Franklin understood that Justice was to “wrong none by doing injuries, or omitting the benefits that are your duty.” Justice uses the qualities of trust and truthfulness built with Sincerity to allow us to achieve more for ourselves while operating in an environment of fairness. A congress that fails to lower the national debt and fails to act on reining in the costs of government funded care programs are creating a grater injustice to all citizens by not performing their duty.

 

Benjamin Franklin believed in, and was a practitioner of Liberality. Not to be confused with the socialist “Liberalism”, it is the act of giving freely of your own self-earned wealth. It is not dictated by the government, but rather by the individual. Franklin never sought patents for any of his inventions as he was one to believe that they were for the benefit of all and to be improved upon by anyone. His choice. I also understand that in the eyes of God and the U.S. Constitution, we are all equal. The reality is that we are not. Everyone has weaknesses, and some to the point where they do require assistance from the government. Moreover, it is the government’s role to ensure an unbiased opportunity for each individual to pursue happiness. However, the preamble of the Constitution of the U.S. Constitution has been twisted by the socialist left to misconstrue the term “promote the general Welfare” to administer various bloated entitlement programs.

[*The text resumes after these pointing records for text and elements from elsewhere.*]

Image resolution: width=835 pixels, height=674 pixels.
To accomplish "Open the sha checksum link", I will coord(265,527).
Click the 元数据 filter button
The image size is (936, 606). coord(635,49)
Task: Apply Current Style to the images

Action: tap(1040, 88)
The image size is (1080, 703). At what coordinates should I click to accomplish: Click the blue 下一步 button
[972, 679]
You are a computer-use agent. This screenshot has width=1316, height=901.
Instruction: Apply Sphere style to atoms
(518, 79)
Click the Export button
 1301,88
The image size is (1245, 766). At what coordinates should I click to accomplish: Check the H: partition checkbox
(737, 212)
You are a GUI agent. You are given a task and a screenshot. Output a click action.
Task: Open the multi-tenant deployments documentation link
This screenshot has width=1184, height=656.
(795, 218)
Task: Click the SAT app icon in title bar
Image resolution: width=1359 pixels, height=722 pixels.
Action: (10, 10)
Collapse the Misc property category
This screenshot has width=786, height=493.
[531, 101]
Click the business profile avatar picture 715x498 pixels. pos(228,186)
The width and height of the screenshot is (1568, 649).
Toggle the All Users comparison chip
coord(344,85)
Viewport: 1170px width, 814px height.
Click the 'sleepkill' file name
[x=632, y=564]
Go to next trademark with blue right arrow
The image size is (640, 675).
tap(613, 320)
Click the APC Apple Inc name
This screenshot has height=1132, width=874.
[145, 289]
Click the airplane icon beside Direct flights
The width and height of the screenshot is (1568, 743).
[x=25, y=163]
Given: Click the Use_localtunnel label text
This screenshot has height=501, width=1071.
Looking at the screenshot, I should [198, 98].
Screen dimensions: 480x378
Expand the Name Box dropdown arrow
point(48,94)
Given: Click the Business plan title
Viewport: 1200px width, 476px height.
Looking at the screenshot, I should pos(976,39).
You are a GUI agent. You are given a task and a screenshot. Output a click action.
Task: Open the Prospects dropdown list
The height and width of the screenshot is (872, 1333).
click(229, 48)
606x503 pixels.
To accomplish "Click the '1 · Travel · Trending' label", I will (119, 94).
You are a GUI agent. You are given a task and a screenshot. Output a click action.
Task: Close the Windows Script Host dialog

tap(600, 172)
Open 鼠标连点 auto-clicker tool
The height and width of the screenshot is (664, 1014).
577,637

Perhaps Benjamin Franklin would admonish the current batch of Socialists in Congress, and advise them that the 10th amendment reinforces the notion that general Welfare was not to ensure federal entitlement programs. It ensures a free society where free, self-responsible individuals – rich and poor, bankers and shopkeepers, employers and employees, farmers and blacksmiths – would enjoy “life, liberty, and the pursuit of happiness.”